[Activity]
Search the records for the string "computer" and return each line that has it.

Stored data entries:

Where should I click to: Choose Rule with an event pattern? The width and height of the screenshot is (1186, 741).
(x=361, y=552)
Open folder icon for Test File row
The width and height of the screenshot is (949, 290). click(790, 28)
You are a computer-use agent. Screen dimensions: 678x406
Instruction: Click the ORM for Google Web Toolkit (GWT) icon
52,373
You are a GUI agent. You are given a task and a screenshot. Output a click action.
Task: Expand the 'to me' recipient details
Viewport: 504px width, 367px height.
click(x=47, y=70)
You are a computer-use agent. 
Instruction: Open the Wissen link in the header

[Result]
You are a computer-use agent. Screen dimensions: 678x406
You are a computer-use agent. 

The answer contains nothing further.